**Task statement**
Turn the rows below into a numbered list, dropping the blank lines and leaving the pictures out.

**Exercise inputs**
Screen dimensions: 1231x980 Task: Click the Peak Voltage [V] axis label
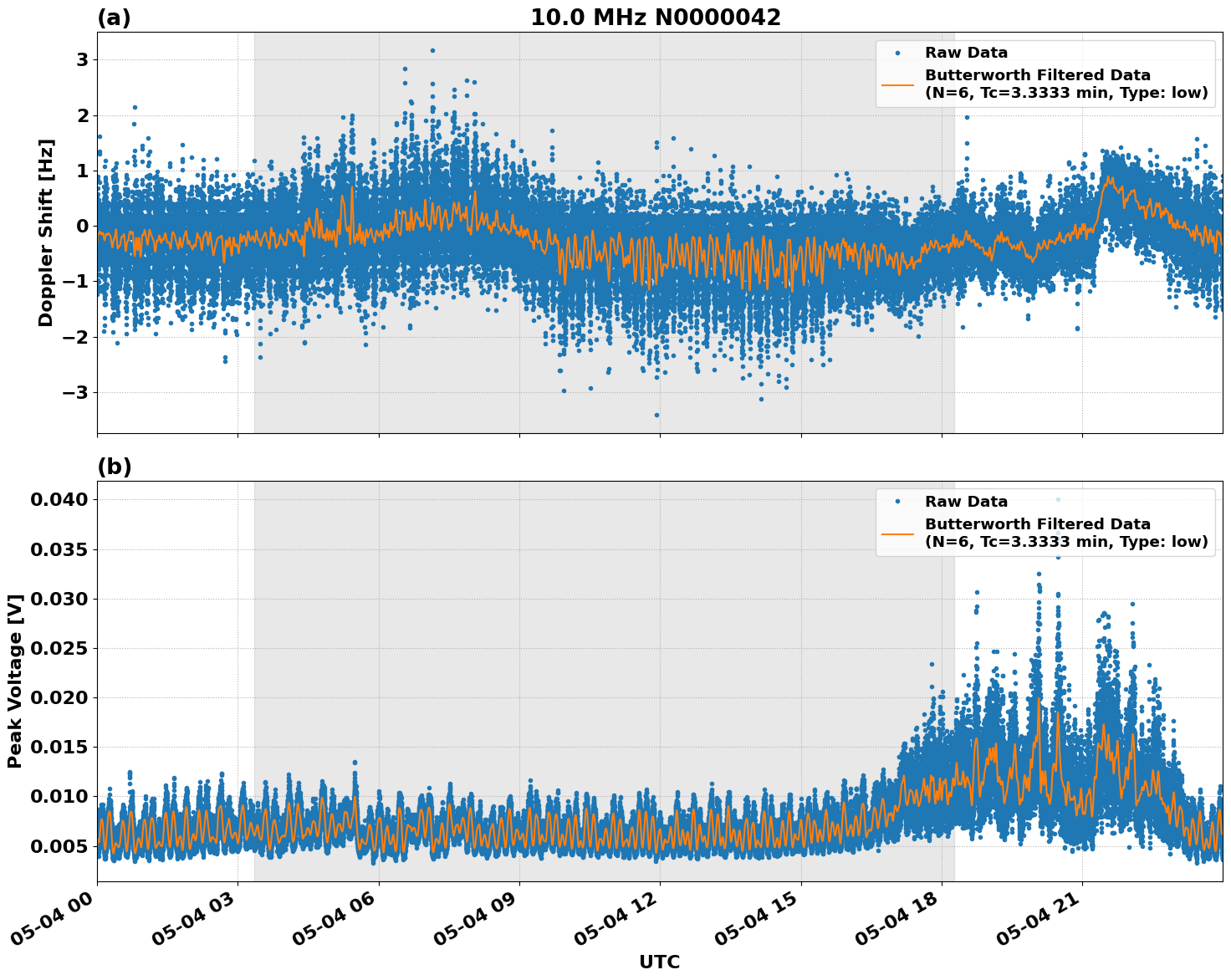click(x=17, y=678)
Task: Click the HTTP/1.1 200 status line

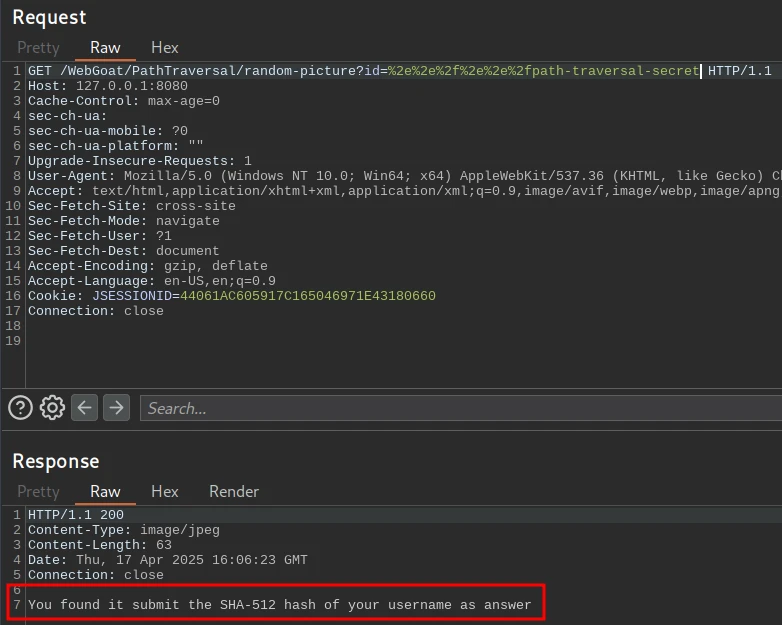Action: coord(76,515)
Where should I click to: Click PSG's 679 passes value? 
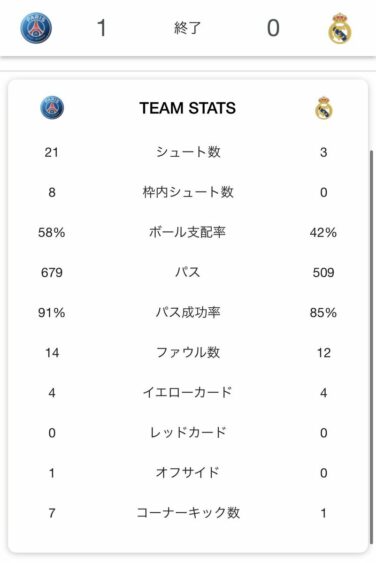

**Result for this task**
1. Screen dimensions: 1231x980 Task: Click the Peak Voltage [V] axis label
2. click(x=17, y=678)
3. Task: Click the HTTP/1.1 200 status line
4. Action: coord(76,515)
5. Where should I click to: Click PSG's 679 passes value? 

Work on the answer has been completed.